• TASK ITEM
With no edits of any kind, print each record that follows.

━━━━━━━━━━━━━━━━

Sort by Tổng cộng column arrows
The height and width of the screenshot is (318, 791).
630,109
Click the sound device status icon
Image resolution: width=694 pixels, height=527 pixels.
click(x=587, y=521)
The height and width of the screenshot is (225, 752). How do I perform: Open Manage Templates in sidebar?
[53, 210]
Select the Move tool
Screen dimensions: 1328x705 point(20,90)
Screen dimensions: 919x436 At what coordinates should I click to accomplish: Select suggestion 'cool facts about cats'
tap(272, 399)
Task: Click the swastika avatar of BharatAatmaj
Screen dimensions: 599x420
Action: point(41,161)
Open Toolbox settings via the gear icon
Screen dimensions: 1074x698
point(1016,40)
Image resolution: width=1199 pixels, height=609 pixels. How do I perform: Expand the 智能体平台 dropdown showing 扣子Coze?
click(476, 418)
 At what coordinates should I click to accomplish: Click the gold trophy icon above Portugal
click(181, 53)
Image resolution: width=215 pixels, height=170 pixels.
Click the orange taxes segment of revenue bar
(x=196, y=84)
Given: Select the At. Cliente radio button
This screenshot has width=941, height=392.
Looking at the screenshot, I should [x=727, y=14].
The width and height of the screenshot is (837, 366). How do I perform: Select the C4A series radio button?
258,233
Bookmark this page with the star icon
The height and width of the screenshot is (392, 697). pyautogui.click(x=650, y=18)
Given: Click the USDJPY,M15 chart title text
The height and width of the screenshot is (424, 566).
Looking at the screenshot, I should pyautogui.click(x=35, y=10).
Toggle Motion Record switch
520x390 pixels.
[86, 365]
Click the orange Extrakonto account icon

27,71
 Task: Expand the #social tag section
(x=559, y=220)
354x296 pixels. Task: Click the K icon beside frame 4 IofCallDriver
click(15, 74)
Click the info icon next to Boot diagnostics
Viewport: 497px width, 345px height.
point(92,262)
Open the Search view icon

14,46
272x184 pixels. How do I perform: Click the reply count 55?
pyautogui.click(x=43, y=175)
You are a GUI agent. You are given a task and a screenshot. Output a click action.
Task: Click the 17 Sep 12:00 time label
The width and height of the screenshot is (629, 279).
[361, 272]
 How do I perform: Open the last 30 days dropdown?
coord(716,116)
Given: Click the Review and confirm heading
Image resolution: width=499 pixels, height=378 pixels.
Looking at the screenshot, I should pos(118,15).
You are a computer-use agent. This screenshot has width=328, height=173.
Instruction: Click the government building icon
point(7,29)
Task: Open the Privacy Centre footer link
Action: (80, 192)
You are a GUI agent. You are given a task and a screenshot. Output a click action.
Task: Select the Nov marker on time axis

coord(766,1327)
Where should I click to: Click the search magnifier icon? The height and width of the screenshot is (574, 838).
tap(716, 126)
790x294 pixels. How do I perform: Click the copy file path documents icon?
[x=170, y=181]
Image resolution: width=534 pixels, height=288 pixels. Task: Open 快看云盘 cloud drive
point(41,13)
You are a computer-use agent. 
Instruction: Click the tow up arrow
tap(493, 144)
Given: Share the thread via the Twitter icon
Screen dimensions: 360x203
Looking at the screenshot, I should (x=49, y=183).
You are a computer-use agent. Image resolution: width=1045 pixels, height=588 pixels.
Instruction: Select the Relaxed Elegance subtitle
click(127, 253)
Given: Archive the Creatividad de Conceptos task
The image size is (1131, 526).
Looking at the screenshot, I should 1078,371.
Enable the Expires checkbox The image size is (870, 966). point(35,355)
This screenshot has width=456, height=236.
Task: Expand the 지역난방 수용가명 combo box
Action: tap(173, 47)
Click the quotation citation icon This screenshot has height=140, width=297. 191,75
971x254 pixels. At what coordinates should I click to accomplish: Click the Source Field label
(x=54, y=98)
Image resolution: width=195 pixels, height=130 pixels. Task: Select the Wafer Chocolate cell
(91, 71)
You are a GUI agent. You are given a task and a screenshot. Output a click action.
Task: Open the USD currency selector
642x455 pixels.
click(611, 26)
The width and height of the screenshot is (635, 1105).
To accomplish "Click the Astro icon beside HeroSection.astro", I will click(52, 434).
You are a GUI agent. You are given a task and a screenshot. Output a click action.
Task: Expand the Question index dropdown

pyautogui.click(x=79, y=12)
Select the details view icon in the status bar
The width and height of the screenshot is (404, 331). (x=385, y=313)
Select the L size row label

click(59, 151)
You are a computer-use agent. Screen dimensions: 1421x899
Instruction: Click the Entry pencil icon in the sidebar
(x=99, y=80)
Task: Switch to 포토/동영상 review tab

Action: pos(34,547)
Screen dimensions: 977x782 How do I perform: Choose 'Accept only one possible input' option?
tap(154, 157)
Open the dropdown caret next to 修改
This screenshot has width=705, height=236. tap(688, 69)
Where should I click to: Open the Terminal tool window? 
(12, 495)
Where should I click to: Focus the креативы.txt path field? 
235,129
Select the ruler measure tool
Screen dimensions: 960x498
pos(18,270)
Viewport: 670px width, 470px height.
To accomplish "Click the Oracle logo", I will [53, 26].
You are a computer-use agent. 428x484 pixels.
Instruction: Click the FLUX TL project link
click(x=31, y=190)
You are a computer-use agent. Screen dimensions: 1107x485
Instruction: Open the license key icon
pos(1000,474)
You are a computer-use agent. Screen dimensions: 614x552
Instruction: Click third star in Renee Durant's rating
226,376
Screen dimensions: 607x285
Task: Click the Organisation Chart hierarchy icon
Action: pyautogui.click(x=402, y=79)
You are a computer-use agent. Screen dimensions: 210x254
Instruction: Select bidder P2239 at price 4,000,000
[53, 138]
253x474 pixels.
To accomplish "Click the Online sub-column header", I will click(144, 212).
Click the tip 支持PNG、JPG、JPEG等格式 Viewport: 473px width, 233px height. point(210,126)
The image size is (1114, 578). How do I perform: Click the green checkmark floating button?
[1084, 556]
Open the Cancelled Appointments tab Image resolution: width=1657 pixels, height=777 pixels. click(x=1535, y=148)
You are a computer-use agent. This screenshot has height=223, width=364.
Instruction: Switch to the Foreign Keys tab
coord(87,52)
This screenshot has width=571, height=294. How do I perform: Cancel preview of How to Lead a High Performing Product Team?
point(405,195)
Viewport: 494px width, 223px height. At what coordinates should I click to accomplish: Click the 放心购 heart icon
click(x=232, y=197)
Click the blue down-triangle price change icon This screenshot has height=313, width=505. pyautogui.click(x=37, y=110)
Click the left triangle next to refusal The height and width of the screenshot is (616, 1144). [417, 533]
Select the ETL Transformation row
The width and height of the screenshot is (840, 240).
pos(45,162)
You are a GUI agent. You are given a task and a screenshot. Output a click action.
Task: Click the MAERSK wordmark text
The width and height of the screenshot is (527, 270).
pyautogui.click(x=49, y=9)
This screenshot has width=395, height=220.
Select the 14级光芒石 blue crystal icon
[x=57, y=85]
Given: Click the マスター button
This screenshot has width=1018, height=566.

━━━━━━━━━━━━━━━━

• EXERCISE RESULT
Sort by Tổng cộng column arrows
The height and width of the screenshot is (318, 791).
630,109
Click the sound device status icon
Image resolution: width=694 pixels, height=527 pixels.
click(x=587, y=521)
The height and width of the screenshot is (225, 752). How do I perform: Open Manage Templates in sidebar?
[53, 210]
Select the Move tool
Screen dimensions: 1328x705 point(20,90)
Screen dimensions: 919x436 At what coordinates should I click to accomplish: Select suggestion 'cool facts about cats'
tap(272, 399)
Task: Click the swastika avatar of BharatAatmaj
Screen dimensions: 599x420
Action: point(41,161)
Open Toolbox settings via the gear icon
Screen dimensions: 1074x698
point(1016,40)
Image resolution: width=1199 pixels, height=609 pixels. How do I perform: Expand the 智能体平台 dropdown showing 扣子Coze?
click(476, 418)
 At what coordinates should I click to accomplish: Click the gold trophy icon above Portugal
click(181, 53)
Image resolution: width=215 pixels, height=170 pixels.
Click the orange taxes segment of revenue bar
(x=196, y=84)
Given: Select the At. Cliente radio button
This screenshot has width=941, height=392.
Looking at the screenshot, I should [x=727, y=14].
The width and height of the screenshot is (837, 366). How do I perform: Select the C4A series radio button?
258,233
Bookmark this page with the star icon
The height and width of the screenshot is (392, 697). pyautogui.click(x=650, y=18)
Given: Click the USDJPY,M15 chart title text
The height and width of the screenshot is (424, 566).
Looking at the screenshot, I should pyautogui.click(x=35, y=10).
Toggle Motion Record switch
520x390 pixels.
[86, 365]
Click the orange Extrakonto account icon

27,71
 Task: Expand the #social tag section
(x=559, y=220)
354x296 pixels. Task: Click the K icon beside frame 4 IofCallDriver
click(15, 74)
Click the info icon next to Boot diagnostics
Viewport: 497px width, 345px height.
point(92,262)
Open the Search view icon

14,46
272x184 pixels. How do I perform: Click the reply count 55?
pyautogui.click(x=43, y=175)
You are a GUI agent. You are given a task and a screenshot. Output a click action.
Task: Click the 17 Sep 12:00 time label
The width and height of the screenshot is (629, 279).
[361, 272]
 How do I perform: Open the last 30 days dropdown?
coord(716,116)
Given: Click the Review and confirm heading
Image resolution: width=499 pixels, height=378 pixels.
Looking at the screenshot, I should pos(118,15).
You are a computer-use agent. This screenshot has width=328, height=173.
Instruction: Click the government building icon
point(7,29)
Task: Open the Privacy Centre footer link
Action: (80, 192)
You are a GUI agent. You are given a task and a screenshot. Output a click action.
Task: Select the Nov marker on time axis

coord(766,1327)
Where should I click to: Click the search magnifier icon? The height and width of the screenshot is (574, 838).
tap(716, 126)
790x294 pixels. How do I perform: Click the copy file path documents icon?
[x=170, y=181]
Image resolution: width=534 pixels, height=288 pixels. Task: Open 快看云盘 cloud drive
point(41,13)
You are a computer-use agent. 
Instruction: Click the tow up arrow
tap(493, 144)
Given: Share the thread via the Twitter icon
Screen dimensions: 360x203
Looking at the screenshot, I should (x=49, y=183).
You are a computer-use agent. Image resolution: width=1045 pixels, height=588 pixels.
Instruction: Select the Relaxed Elegance subtitle
click(127, 253)
Given: Archive the Creatividad de Conceptos task
The image size is (1131, 526).
Looking at the screenshot, I should 1078,371.
Enable the Expires checkbox The image size is (870, 966). point(35,355)
This screenshot has width=456, height=236.
Task: Expand the 지역난방 수용가명 combo box
Action: tap(173, 47)
Click the quotation citation icon This screenshot has height=140, width=297. 191,75
971x254 pixels. At what coordinates should I click to accomplish: Click the Source Field label
(x=54, y=98)
Image resolution: width=195 pixels, height=130 pixels. Task: Select the Wafer Chocolate cell
(91, 71)
You are a GUI agent. You are given a task and a screenshot. Output a click action.
Task: Open the USD currency selector
642x455 pixels.
click(611, 26)
The width and height of the screenshot is (635, 1105).
To accomplish "Click the Astro icon beside HeroSection.astro", I will click(52, 434).
You are a GUI agent. You are given a task and a screenshot. Output a click action.
Task: Expand the Question index dropdown

pyautogui.click(x=79, y=12)
Select the details view icon in the status bar
The width and height of the screenshot is (404, 331). (x=385, y=313)
Select the L size row label

click(59, 151)
You are a computer-use agent. Screen dimensions: 1421x899
Instruction: Click the Entry pencil icon in the sidebar
(x=99, y=80)
Task: Switch to 포토/동영상 review tab

Action: pos(34,547)
Screen dimensions: 977x782 How do I perform: Choose 'Accept only one possible input' option?
tap(154, 157)
Open the dropdown caret next to 修改
This screenshot has width=705, height=236. tap(688, 69)
Where should I click to: Open the Terminal tool window? 
(12, 495)
Where should I click to: Focus the креативы.txt path field? 
235,129
Select the ruler measure tool
Screen dimensions: 960x498
pos(18,270)
Viewport: 670px width, 470px height.
To accomplish "Click the Oracle logo", I will [53, 26].
You are a computer-use agent. 428x484 pixels.
Instruction: Click the FLUX TL project link
click(x=31, y=190)
You are a computer-use agent. Screen dimensions: 1107x485
Instruction: Open the license key icon
pos(1000,474)
You are a computer-use agent. Screen dimensions: 614x552
Instruction: Click third star in Renee Durant's rating
226,376
Screen dimensions: 607x285
Task: Click the Organisation Chart hierarchy icon
Action: pyautogui.click(x=402, y=79)
You are a computer-use agent. Screen dimensions: 210x254
Instruction: Select bidder P2239 at price 4,000,000
[53, 138]
253x474 pixels.
To accomplish "Click the Online sub-column header", I will click(144, 212).
Click the tip 支持PNG、JPG、JPEG等格式 Viewport: 473px width, 233px height. point(210,126)
The image size is (1114, 578). How do I perform: Click the green checkmark floating button?
[1084, 556]
Open the Cancelled Appointments tab Image resolution: width=1657 pixels, height=777 pixels. click(x=1535, y=148)
You are a computer-use agent. This screenshot has height=223, width=364.
Instruction: Switch to the Foreign Keys tab
coord(87,52)
This screenshot has width=571, height=294. How do I perform: Cancel preview of How to Lead a High Performing Product Team?
point(405,195)
Viewport: 494px width, 223px height. At what coordinates should I click to accomplish: Click the 放心购 heart icon
click(x=232, y=197)
Click the blue down-triangle price change icon This screenshot has height=313, width=505. pyautogui.click(x=37, y=110)
Click the left triangle next to refusal The height and width of the screenshot is (616, 1144). [417, 533]
Select the ETL Transformation row
The width and height of the screenshot is (840, 240).
pos(45,162)
You are a GUI agent. You are given a task and a screenshot. Output a click action.
Task: Click the MAERSK wordmark text
The width and height of the screenshot is (527, 270).
pyautogui.click(x=49, y=9)
This screenshot has width=395, height=220.
Select the 14级光芒石 blue crystal icon
[x=57, y=85]
Given: Click the マスター button
This screenshot has width=1018, height=566.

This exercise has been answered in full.